Andrea returned to Irie with the good tidings. “’Sall right, darlin’. This one’s on us.”
“But what—” Irie stared at her Hiroshima reflection. “What can you—”
“Put your scarf back on, turn left out of here, and go down the High Road until you get to a shop called Roshi’s Haircare. Take this card and tell them P. K.’s sent you. Get eight packets of number-five-type black hair with a red glow and come back here quick style.”
“Hair?” repeated Irie through snot and tears. “Fake hair?”
“Stupid girl. It’s not fake. It’s real. And when it’s on your head it’ll be your real hair. Go!”

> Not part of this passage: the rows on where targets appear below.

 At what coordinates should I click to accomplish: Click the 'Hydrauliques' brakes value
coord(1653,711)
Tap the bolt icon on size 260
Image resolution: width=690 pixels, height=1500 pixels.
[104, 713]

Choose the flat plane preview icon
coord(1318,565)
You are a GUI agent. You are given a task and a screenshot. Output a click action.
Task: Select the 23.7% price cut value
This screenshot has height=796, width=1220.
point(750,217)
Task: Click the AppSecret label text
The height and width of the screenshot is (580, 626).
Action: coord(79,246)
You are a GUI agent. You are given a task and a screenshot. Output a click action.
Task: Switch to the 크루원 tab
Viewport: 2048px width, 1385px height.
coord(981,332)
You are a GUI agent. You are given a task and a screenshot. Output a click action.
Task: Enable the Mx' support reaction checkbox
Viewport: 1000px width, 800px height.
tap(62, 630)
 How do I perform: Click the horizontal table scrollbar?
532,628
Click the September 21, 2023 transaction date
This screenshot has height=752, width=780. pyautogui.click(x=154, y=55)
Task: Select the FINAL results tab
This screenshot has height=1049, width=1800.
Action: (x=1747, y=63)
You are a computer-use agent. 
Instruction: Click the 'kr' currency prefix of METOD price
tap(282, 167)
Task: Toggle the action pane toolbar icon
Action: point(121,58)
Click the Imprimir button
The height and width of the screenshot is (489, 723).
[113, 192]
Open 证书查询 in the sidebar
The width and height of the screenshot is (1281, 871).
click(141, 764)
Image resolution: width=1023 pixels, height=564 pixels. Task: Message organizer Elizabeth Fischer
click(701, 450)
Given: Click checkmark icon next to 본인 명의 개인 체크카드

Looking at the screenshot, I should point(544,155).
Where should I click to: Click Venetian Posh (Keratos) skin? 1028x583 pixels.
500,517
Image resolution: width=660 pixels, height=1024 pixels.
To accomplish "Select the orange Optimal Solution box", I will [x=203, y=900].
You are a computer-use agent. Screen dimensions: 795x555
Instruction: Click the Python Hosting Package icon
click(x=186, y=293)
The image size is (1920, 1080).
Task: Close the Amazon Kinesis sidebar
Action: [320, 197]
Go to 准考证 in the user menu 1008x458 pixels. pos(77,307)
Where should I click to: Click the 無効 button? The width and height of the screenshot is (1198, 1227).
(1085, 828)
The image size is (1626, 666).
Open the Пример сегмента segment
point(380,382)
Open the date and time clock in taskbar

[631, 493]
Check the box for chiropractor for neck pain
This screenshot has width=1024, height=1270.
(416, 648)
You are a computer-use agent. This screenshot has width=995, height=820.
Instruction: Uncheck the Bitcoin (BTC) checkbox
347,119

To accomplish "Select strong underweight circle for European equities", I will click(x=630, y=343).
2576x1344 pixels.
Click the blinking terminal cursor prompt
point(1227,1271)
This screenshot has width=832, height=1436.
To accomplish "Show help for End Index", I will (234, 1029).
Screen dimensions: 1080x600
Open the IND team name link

Blubbing like a baby, Irie shuffled out of P. K.’s and down the High Road, trying to avoid her reflection in the shop windows. Reaching Roshi’s, she did her best to pull herself together, put her right hand over her stomach and pushed through the doors.
It was dark in Roshi’s and smelled strongly of the same scent as P. K.’s: ammonia and coconut oil, pain mixed with pleasure. From the dim glow given off by a flickering strip light, Irie could see there were no shelves to speak of but instead hair products piled like mountains from the floor up, while accessories (combs, bands, nail varnish) were stapled to the walls with the price written in felt-tip alongside. The only display of any recognizable kind was placed just below the ceiling in a loop around the room, taking pride of place like a collection of sacrificial scalps or hunting trophies. Hair. Long tresses stapled a few inches apart. Underneath each a large cardboard sign explaining its pedigree:
2 Meters. Natural Thai. Straight. Chestnut.
1 Meter. Natural Pakistani. Straight with a wave. Black.
5 Meters. Natural Chinese. Straight. Black.
3 Meters. Synthetic hair. Corkscrew curl. Pink.